"Kamu yakin gak ikut sama Kakak?" tanya Melin entah untuk yang ke berapa kalinya.
Reva melihat jam di pergelangan tangannya sebentar lalu kembali menatap Melin dan tersenyum.
"Iya Kak. Lagian aku 'kan udah pesen taxi," jawab Reva.
Mereka sedang di tepi jalan sekarang, menanti taxi online yang akan mengantar Reva pulang. Namun sudah 15 menit lamanya mereka menunggu, taxi yang katanya sudah dekat itu belum juga sampai. Entah sudah dekat mana yang supir itu maksud.

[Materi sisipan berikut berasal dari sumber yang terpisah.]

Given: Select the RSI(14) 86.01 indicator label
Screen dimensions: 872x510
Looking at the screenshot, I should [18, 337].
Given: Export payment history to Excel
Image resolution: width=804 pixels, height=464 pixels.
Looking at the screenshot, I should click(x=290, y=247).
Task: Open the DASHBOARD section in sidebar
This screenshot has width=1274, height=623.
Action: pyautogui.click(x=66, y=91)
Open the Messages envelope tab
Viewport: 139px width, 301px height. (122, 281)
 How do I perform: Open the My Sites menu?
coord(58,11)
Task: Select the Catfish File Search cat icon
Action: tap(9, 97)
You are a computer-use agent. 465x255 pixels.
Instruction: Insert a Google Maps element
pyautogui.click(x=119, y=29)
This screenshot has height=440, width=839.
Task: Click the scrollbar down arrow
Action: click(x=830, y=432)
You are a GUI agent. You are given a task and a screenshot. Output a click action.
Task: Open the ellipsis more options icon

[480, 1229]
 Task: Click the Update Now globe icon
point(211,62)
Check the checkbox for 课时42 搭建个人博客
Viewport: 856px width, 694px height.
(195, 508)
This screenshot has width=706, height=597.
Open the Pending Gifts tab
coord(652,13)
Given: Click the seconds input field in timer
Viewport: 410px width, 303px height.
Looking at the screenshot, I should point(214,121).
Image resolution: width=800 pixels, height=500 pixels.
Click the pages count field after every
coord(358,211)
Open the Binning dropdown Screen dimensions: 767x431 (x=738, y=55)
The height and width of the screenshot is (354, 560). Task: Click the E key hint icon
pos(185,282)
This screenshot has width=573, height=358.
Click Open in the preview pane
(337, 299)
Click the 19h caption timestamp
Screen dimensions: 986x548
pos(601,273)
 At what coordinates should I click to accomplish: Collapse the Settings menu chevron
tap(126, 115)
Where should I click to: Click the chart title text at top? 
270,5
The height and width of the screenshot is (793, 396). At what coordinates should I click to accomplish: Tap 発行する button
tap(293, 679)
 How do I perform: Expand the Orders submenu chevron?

"Mending kamu ikut Melin aja, Rev. Taxinya gak dateng-dateng dari tadi" ucap Gunta di angguki Melin dan Celin yang ikut menemaninya.
Reva kembali tersenyum. Bersyukur sekali dia mendapat rekan yang sangat perhatian seperti mereka ini.
"Gak apa-apa, Kak. Aku nunggu taxi aja, udah terlanjur juga," jawabnya.
"Kamu masih aja manggil, Kak. Panggil Abang aja. Abang agak gimana gitu kalau di panggil, Kak," ucap Gunta meralat ucapan Reva.
"Hehe, lupa, Bang. Aku biasanya manggil Kak soalnya," ucap Reva menggaruk kepala belakangnya yang tidak gatal, dan Gunta hanya mengangguk menanggapi.
Mereka kembali menanti taxi yang sedari tadi mereka nanti. Namun tetap saja, taxi itu belum juga datang. Padahal hari sudah sangat sore, hampir malam malah.
"Ck. Lo kok keras kepala banget sih Rev. Kalau aja dari tadi lo nebeng si Melin, gue udah rebahan tau gak," ucap Celin dengan nada kesalnya.
Gunta hanya memelototkan matanya menatap Celin dan bergumam tak jelas seolah mengatakan kalau Celin keterlaluan. Sedangkan Melin langsung menjitak kepala belakangnya membuat Celin mengaduh.
"Lagian siapa nyuruh lo di sini sih. Malah nyalahin adek gue," ucap Melin ikut kesal.
Celin hanya menggerutu tak jelas sambil terus mengusap kepalanya yang di jitak Melin.
Reva terkekeh kecil melihat ketiganya. Walaupun begitu, Celin adalah wanita yang baik sama seperti Melin, hanya saja dia terlalu blak-blakan dalam berekspresi.
"Sorry ya, Kak. Besok pagi aku bawain bekal deh buat Kakak, sebagai permintaan maaf," ucap Reva menatap Celin yang langsung tersenyum lebar padanya.
"Beneran nih?" tanyanya semangat.
Melin dan Gunta mendengus mendengarnya.
"Iya beneran. Kakak mau di masakin apa?" tanya Reva dan Celin tampak berpikir.
"Gak usah di tanyain, Rev. Dia pemakan segalanya kok. Dulu waktu gak ada uang, batu aja dia goreng," jawab Gunta mendapat delikan tajam dari Celin.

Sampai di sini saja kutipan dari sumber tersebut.